Every record must be retyped exactly as it reads.
═════ GIVEN RECORDS ═════
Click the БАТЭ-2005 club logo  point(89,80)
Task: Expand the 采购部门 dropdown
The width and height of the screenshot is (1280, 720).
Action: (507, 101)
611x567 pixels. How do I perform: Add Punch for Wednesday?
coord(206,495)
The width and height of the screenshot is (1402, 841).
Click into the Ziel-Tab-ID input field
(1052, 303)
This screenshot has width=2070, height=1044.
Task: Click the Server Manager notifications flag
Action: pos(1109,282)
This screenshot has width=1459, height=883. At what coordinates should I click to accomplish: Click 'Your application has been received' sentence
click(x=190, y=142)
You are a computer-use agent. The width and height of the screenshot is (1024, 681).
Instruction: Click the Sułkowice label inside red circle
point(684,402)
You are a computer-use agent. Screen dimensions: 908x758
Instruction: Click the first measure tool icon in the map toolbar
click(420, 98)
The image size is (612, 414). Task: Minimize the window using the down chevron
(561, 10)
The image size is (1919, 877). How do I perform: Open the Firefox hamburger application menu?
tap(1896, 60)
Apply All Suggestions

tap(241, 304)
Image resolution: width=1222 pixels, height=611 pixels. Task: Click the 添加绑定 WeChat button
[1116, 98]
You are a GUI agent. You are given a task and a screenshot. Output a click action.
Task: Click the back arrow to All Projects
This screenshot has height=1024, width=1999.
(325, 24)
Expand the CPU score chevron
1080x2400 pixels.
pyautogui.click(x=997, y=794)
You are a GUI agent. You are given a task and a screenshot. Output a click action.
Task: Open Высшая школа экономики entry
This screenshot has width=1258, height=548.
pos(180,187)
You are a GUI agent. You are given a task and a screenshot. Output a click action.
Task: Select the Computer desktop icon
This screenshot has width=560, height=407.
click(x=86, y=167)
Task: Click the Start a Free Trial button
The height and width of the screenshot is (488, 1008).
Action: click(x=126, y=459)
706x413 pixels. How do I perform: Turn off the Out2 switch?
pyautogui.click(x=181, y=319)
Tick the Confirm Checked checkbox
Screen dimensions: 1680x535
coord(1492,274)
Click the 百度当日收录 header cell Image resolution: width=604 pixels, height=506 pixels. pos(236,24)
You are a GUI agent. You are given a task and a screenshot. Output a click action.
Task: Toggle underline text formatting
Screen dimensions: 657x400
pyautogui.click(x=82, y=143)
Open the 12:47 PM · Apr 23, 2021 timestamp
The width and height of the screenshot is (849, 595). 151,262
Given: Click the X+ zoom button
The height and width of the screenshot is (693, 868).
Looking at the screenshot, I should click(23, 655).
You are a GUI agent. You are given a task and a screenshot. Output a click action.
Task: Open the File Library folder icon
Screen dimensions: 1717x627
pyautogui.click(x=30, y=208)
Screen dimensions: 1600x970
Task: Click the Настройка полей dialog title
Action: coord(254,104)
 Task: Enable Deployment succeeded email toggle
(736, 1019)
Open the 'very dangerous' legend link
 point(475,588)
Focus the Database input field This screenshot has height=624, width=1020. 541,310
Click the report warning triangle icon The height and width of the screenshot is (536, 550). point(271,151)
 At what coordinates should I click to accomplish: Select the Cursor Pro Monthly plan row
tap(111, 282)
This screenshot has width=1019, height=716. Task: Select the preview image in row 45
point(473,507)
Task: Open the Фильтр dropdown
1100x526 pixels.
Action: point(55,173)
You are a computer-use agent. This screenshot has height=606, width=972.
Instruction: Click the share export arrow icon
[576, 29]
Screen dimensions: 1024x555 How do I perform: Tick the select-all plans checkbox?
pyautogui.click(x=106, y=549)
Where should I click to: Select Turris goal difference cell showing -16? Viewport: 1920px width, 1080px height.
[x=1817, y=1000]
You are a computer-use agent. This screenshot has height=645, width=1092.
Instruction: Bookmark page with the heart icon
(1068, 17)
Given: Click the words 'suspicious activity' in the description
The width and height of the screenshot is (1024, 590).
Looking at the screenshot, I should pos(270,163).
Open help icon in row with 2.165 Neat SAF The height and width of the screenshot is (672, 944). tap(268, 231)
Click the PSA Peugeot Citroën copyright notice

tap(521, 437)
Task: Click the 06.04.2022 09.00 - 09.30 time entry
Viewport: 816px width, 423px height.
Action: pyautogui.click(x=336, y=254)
═════
ANSWER TO THIS EXERCISE
Click the БАТЭ-2005 club logo  point(89,80)
Task: Expand the 采购部门 dropdown
The width and height of the screenshot is (1280, 720).
Action: (507, 101)
611x567 pixels. How do I perform: Add Punch for Wednesday?
coord(206,495)
The width and height of the screenshot is (1402, 841).
Click into the Ziel-Tab-ID input field
(1052, 303)
This screenshot has width=2070, height=1044.
Task: Click the Server Manager notifications flag
Action: pos(1109,282)
This screenshot has width=1459, height=883. At what coordinates should I click to accomplish: Click 'Your application has been received' sentence
click(x=190, y=142)
You are a computer-use agent. The width and height of the screenshot is (1024, 681).
Instruction: Click the Sułkowice label inside red circle
point(684,402)
You are a computer-use agent. Screen dimensions: 908x758
Instruction: Click the first measure tool icon in the map toolbar
click(420, 98)
The image size is (612, 414). Task: Minimize the window using the down chevron
(561, 10)
The image size is (1919, 877). How do I perform: Open the Firefox hamburger application menu?
tap(1896, 60)
Apply All Suggestions

tap(241, 304)
Image resolution: width=1222 pixels, height=611 pixels. Task: Click the 添加绑定 WeChat button
[1116, 98]
You are a GUI agent. You are given a task and a screenshot. Output a click action.
Task: Click the back arrow to All Projects
This screenshot has height=1024, width=1999.
(325, 24)
Expand the CPU score chevron
1080x2400 pixels.
pyautogui.click(x=997, y=794)
You are a GUI agent. You are given a task and a screenshot. Output a click action.
Task: Open Высшая школа экономики entry
This screenshot has width=1258, height=548.
pos(180,187)
You are a GUI agent. You are given a task and a screenshot. Output a click action.
Task: Select the Computer desktop icon
This screenshot has width=560, height=407.
click(x=86, y=167)
Task: Click the Start a Free Trial button
The height and width of the screenshot is (488, 1008).
Action: click(x=126, y=459)
706x413 pixels. How do I perform: Turn off the Out2 switch?
pyautogui.click(x=181, y=319)
Tick the Confirm Checked checkbox
Screen dimensions: 1680x535
coord(1492,274)
Click the 百度当日收录 header cell Image resolution: width=604 pixels, height=506 pixels. pos(236,24)
You are a GUI agent. You are given a task and a screenshot. Output a click action.
Task: Toggle underline text formatting
Screen dimensions: 657x400
pyautogui.click(x=82, y=143)
Open the 12:47 PM · Apr 23, 2021 timestamp
The width and height of the screenshot is (849, 595). 151,262
Given: Click the X+ zoom button
The height and width of the screenshot is (693, 868).
Looking at the screenshot, I should click(23, 655).
You are a GUI agent. You are given a task and a screenshot. Output a click action.
Task: Open the File Library folder icon
Screen dimensions: 1717x627
pyautogui.click(x=30, y=208)
Screen dimensions: 1600x970
Task: Click the Настройка полей dialog title
Action: coord(254,104)
 Task: Enable Deployment succeeded email toggle
(736, 1019)
Open the 'very dangerous' legend link
 point(475,588)
Focus the Database input field This screenshot has height=624, width=1020. 541,310
Click the report warning triangle icon The height and width of the screenshot is (536, 550). point(271,151)
 At what coordinates should I click to accomplish: Select the Cursor Pro Monthly plan row
tap(111, 282)
This screenshot has width=1019, height=716. Task: Select the preview image in row 45
point(473,507)
Task: Open the Фильтр dropdown
1100x526 pixels.
Action: point(55,173)
You are a computer-use agent. This screenshot has height=606, width=972.
Instruction: Click the share export arrow icon
[576, 29]
Screen dimensions: 1024x555 How do I perform: Tick the select-all plans checkbox?
pyautogui.click(x=106, y=549)
Where should I click to: Select Turris goal difference cell showing -16? Viewport: 1920px width, 1080px height.
[x=1817, y=1000]
You are a computer-use agent. This screenshot has height=645, width=1092.
Instruction: Bookmark page with the heart icon
(1068, 17)
Given: Click the words 'suspicious activity' in the description
The width and height of the screenshot is (1024, 590).
Looking at the screenshot, I should pos(270,163).
Open help icon in row with 2.165 Neat SAF The height and width of the screenshot is (672, 944). tap(268, 231)
Click the PSA Peugeot Citroën copyright notice

tap(521, 437)
Task: Click the 06.04.2022 09.00 - 09.30 time entry
Viewport: 816px width, 423px height.
Action: pyautogui.click(x=336, y=254)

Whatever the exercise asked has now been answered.